Cinq principes de pédagogie féministe (enseignement):
- Je m’efforce de soumettre à un examen critique la relation Professeure (avec un P majuscule)/ élève (avec un e minuscule). La responsabilité de l’enseignement et de l’apprentissage féministes est conséquemment partagée entre les étudiantes et les enseignantes.
- Je m’efforce de mettre l’accent sur l’habilitation dans mes cours. J’ai autant à apprendre de mes étudiant-es que j’ai à leur offrir.
- Je m’efforce de susciter des conditions de renforcement de la communauté et d’apprentissage coopératif. Pour qu’il y ait mouvement féministe, il faut des espaces intellectuels permettant de raffiner les compétences pratiques qui nous aideront toutes à interagir avec respect, compte tenu des différences au sein du mouvement des femmes.
- Je m’efforce de créer des espaces d’apprentissage participatifs et «sécuritaires». L’apprentissage du droit peut se faire dans un espace où les étudiant-es féministes (quelle que soit leur façon de l’être) sentent que leurs critiques des optiques dominantes et leurs analyses des situations sont valorisées et importantes.
- Je m’efforce de critiquer les processus juridiques formels et informels qui ne tiennent pas compte de la multiplicité des positions subjectives des femmes face au droit. Le travail fait en classe féministe de droit prend implicitement et explicitement pour acquis que notre expérience du monde s’enracine profondément dans nos positions sociales et culturelles, de race, de classe, d’ethnicité, d’identité et d’orientation sexuelle, de capacité, ainsi que dans les positions liées aux langues que nous parlons et à nos pratiques religieuses.
C’est dire que:
- Les professeures ne sont pas là pour apprendre aux étudiant-es la «vraie» nature du monde juridique. Ce serait insulter la riche expérience de leurs élèves, qui possèdent parfois déjà un vécu à leur arrivée en classe et peuvent même avoir un esprit critique plus aiguisé que celui de leurs enseignantes.
- Par ailleurs, les étudiant-es ne devraient pas rejeter d’emblée le savoir, l’analyse et l’expérience d’une professeure féministe.

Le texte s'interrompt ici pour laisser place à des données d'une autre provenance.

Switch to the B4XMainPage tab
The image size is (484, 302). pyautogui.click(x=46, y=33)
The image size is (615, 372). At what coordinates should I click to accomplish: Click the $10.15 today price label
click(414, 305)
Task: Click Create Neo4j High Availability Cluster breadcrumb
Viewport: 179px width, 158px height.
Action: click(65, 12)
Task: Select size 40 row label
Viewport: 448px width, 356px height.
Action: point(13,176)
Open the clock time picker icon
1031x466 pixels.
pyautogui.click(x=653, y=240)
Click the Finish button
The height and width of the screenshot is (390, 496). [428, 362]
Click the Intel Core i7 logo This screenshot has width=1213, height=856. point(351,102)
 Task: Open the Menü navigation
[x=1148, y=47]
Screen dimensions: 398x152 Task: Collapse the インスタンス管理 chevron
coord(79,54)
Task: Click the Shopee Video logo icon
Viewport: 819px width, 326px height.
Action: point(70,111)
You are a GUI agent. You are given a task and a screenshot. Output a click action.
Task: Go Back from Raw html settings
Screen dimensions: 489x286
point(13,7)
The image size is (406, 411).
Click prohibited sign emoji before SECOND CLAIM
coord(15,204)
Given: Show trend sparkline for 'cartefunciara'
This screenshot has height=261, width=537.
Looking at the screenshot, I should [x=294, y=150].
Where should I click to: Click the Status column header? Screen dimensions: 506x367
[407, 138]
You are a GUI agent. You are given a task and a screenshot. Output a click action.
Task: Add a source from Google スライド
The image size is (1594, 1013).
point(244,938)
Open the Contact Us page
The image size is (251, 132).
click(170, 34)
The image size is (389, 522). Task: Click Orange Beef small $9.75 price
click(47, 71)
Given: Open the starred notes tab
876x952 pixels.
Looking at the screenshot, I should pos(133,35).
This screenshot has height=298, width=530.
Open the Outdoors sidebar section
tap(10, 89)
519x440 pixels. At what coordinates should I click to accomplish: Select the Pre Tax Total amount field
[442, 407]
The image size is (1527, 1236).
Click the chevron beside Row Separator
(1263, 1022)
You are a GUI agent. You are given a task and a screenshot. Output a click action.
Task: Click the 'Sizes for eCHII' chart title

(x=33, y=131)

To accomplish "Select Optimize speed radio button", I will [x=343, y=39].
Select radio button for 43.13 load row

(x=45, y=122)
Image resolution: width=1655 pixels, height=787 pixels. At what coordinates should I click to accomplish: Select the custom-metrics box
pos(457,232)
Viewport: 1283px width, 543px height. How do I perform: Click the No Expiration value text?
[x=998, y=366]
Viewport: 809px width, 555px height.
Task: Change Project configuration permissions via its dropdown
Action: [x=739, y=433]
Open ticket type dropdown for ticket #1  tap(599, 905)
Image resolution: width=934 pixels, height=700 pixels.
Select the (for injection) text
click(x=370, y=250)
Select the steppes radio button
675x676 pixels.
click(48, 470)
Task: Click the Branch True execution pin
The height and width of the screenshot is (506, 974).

- La pédagogie féministe devrait favoriser un environnement ouvert au dialogue et au partage d’information dans les deux sens, dans des classes organisées en fonction d’une égalité réelle.
- La salle de classe féministe intègre divers modes de renforcement des compétences, y compris l’art de traiter les questions ardues.
- La responsabilité de créer et de protéger des espaces d’apprentissage féministes incombe également aux élèves.
- L’apprentissage féministe en faculté de droit peut gagner à la mise au point de méthodes d’évaluation qui reconnaissent la réflexion critique et l’empathie.
- Les critiques du droit, de ses structures et de ses institutions par les étudiant-es et les enseignantes féministes ne devraient pas être écartées comme «non pertinentes» à l’étude du droit (au contraire de sources plus orthodoxes) ou comme «antiféministes» (si elles adoptent une position plus marginale dans la mouvance féministe).
- Il nous incombe à toutes de favoriser des conditions de dialogue et de discussion qui laissent place aux zones grises, aux nuances, à la complexité et à l’incertitude.
- Les étudiant-es ne devraient pas chercher à dissoudre les (très saines) frontières qui les séparent du corps professoral. On peut déstabiliser les hiérarchies sans pour cela favoriser des conditions d’irrespect pour les responsables des cours (surtout quand ces personnes risquent déjà d’être marginalisées dans les milieux pédagogiques plus orthodoxes).
- Il n’existe pas de recette pour la création de milieux d’apprentissage féministe. Chaque classe féministe constitue une nouvelle tentative de progresser, une invitation à l’autoréflexion sur notre enseignement et nos pratiques d’apprentissage.
Rédigée par l’auteure à l’hiver 2011 à l’intention de ce Manuel. Veuillez ne pas reproduire sans la permission de l’auteure.